INSTRUCTIONS TO FOLLOW
Where the line containing "Click the Europaschutzgebiet" appears, start repeating, and continue exactly through the last line below, adding nothing. Include no pictures.
----------
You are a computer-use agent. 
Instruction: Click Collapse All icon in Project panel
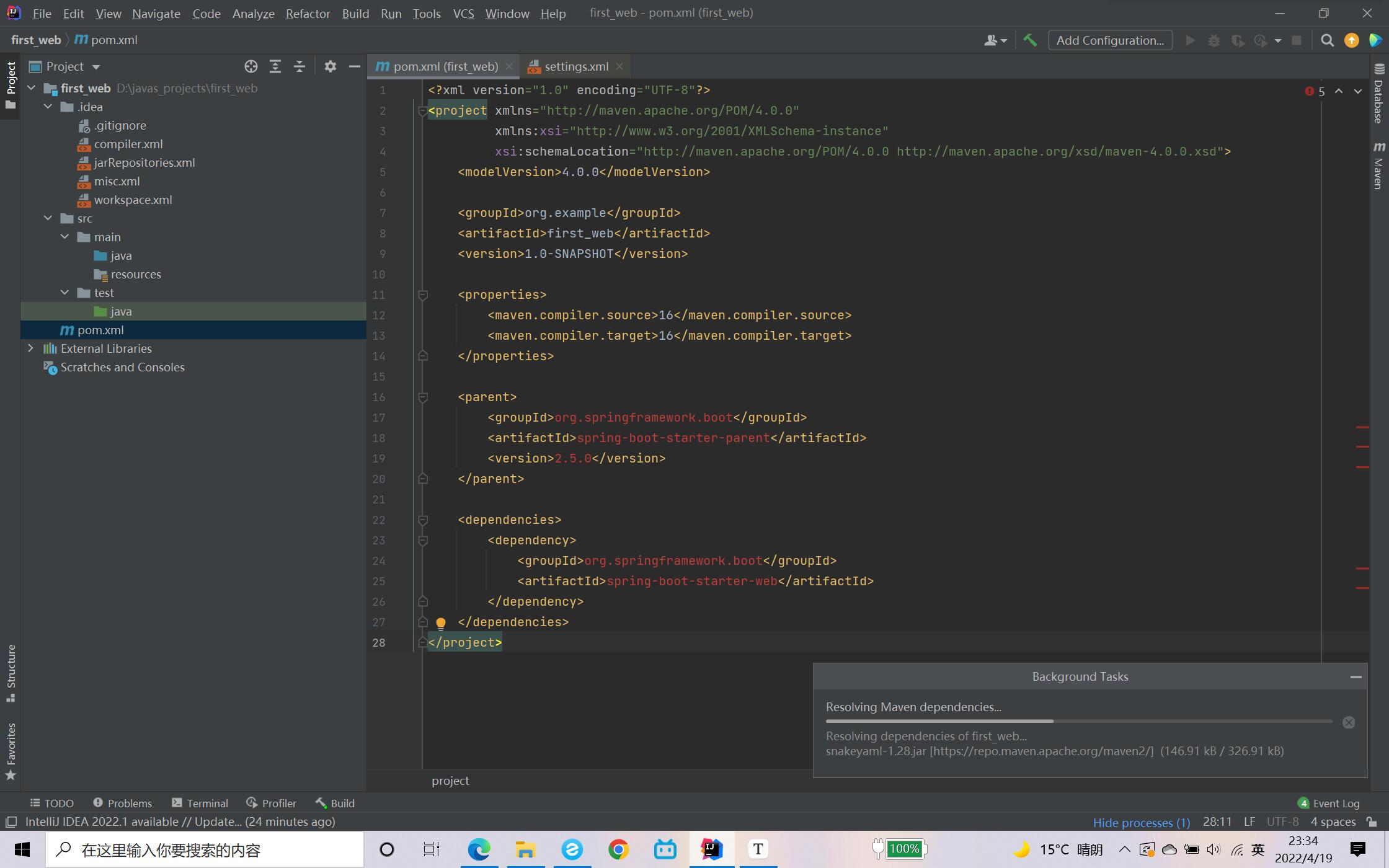coord(300,66)

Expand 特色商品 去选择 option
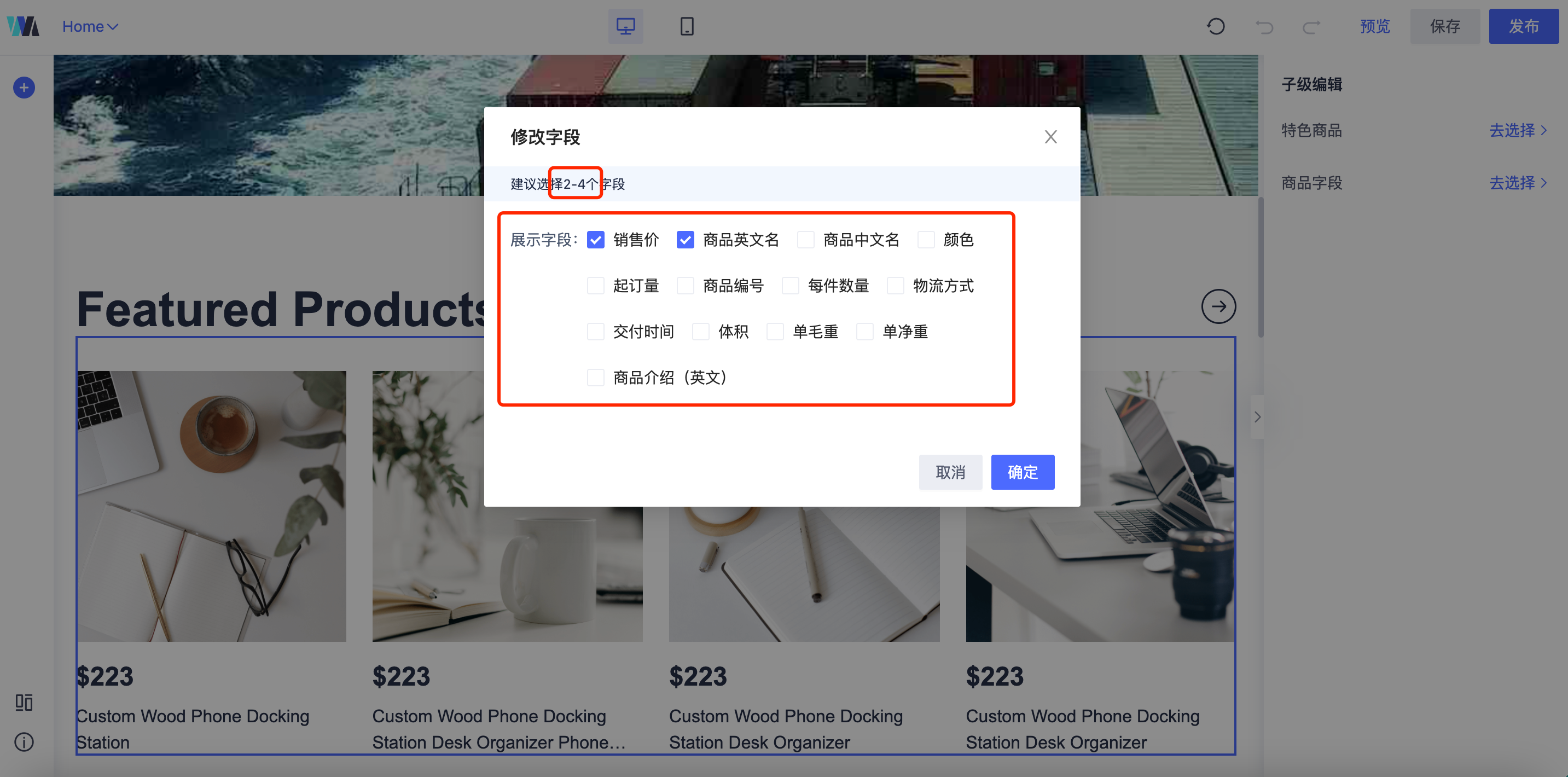pyautogui.click(x=1518, y=130)
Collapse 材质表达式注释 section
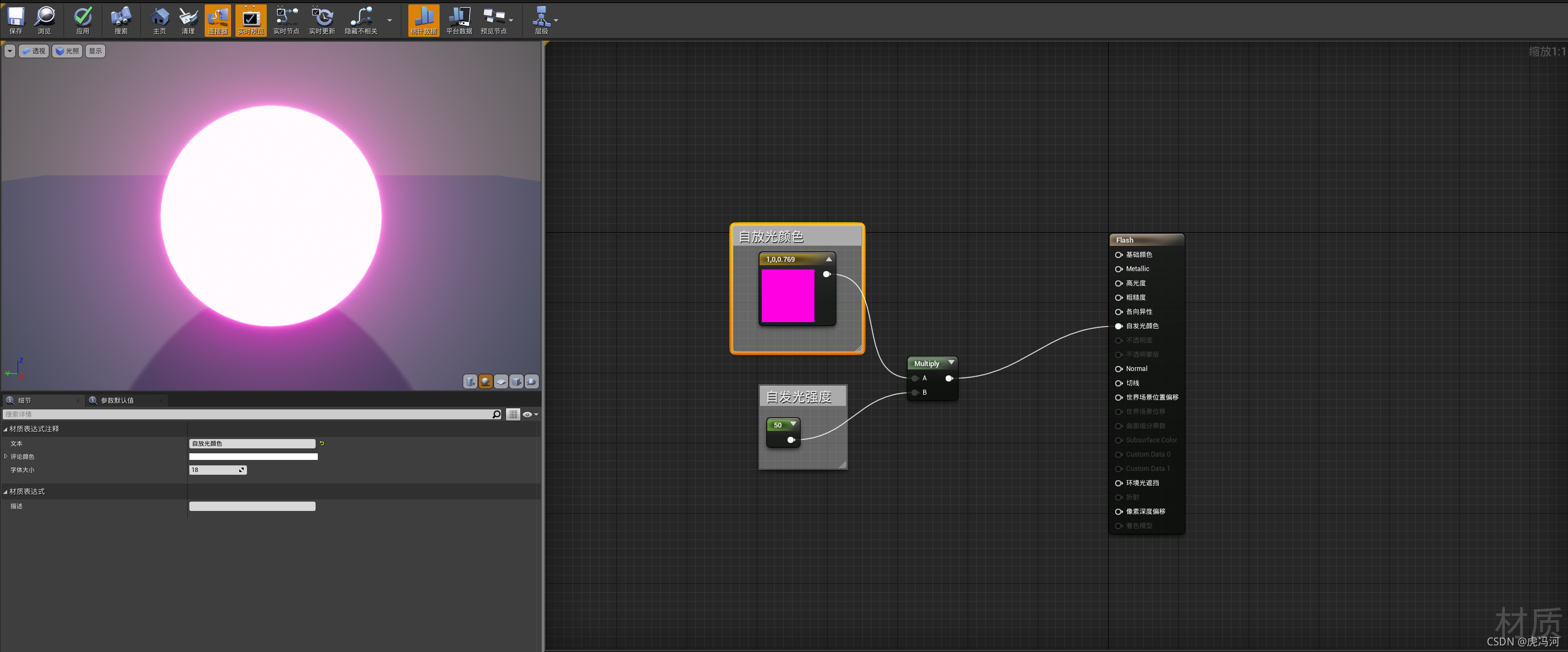1568x652 pixels. click(5, 429)
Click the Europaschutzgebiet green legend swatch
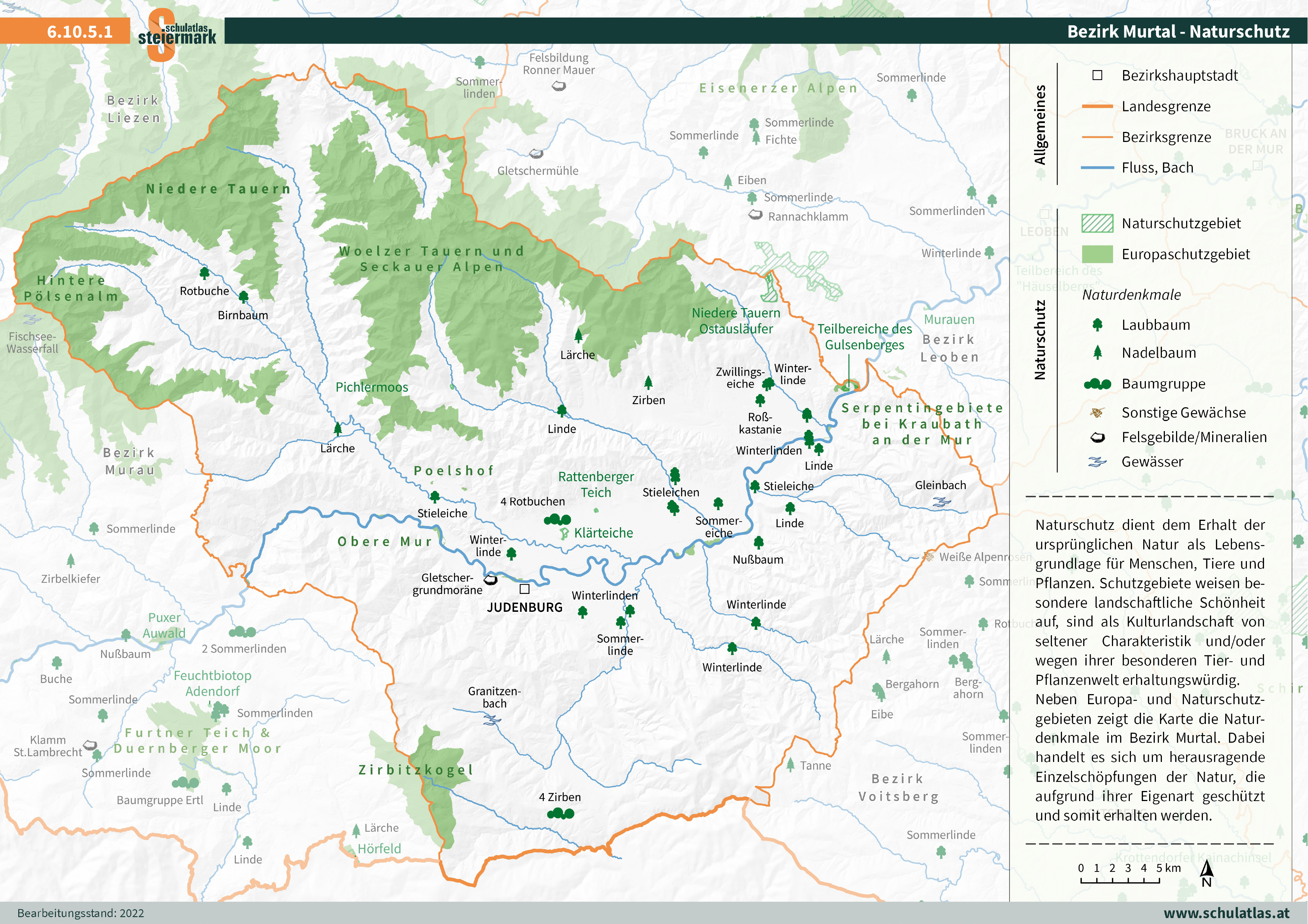This screenshot has height=924, width=1308. pyautogui.click(x=1097, y=254)
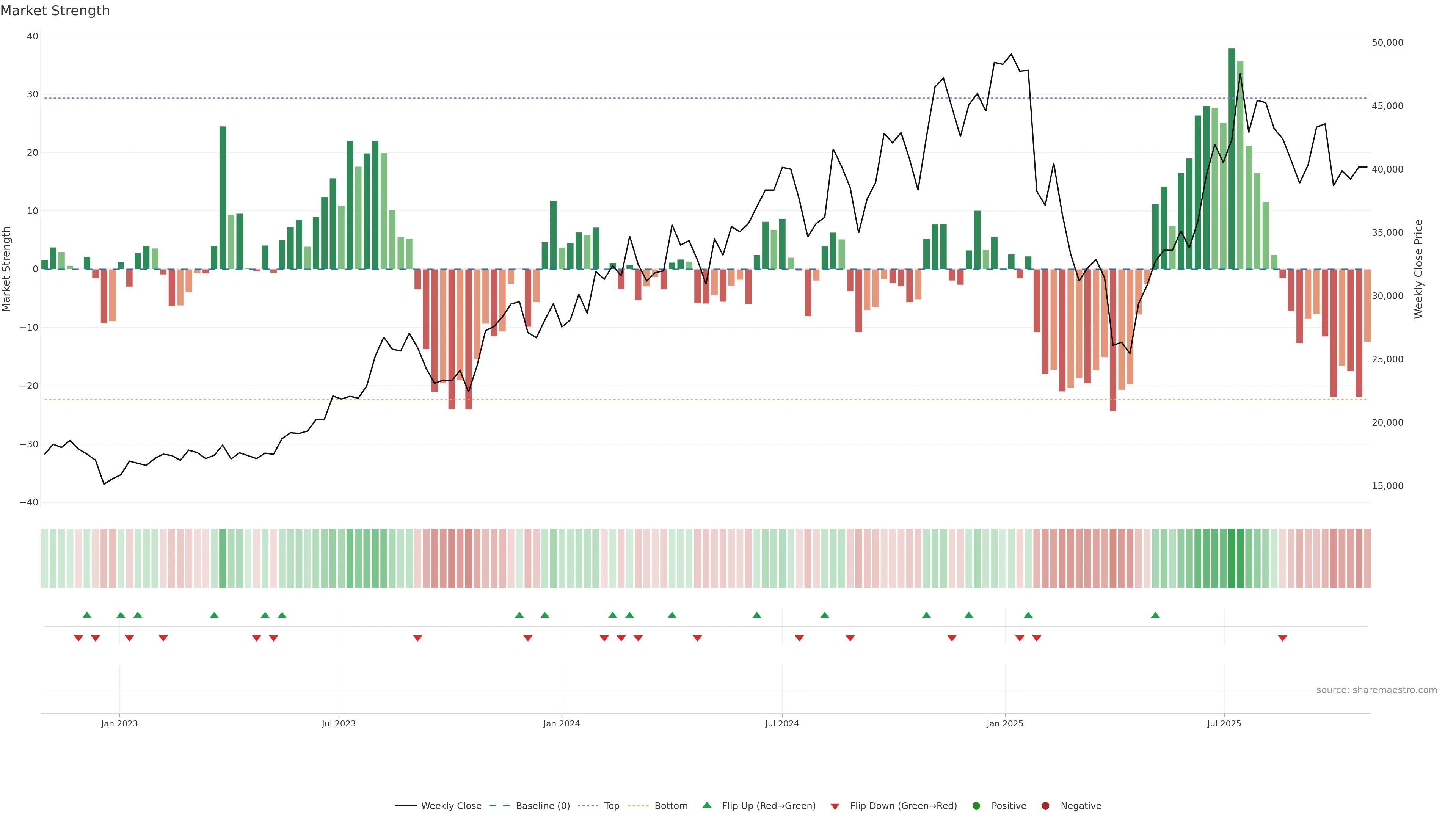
----------
TASK OUTPUT
Click the Europaschutzgebiet green legend swatch
This screenshot has height=924, width=1308. pyautogui.click(x=1097, y=254)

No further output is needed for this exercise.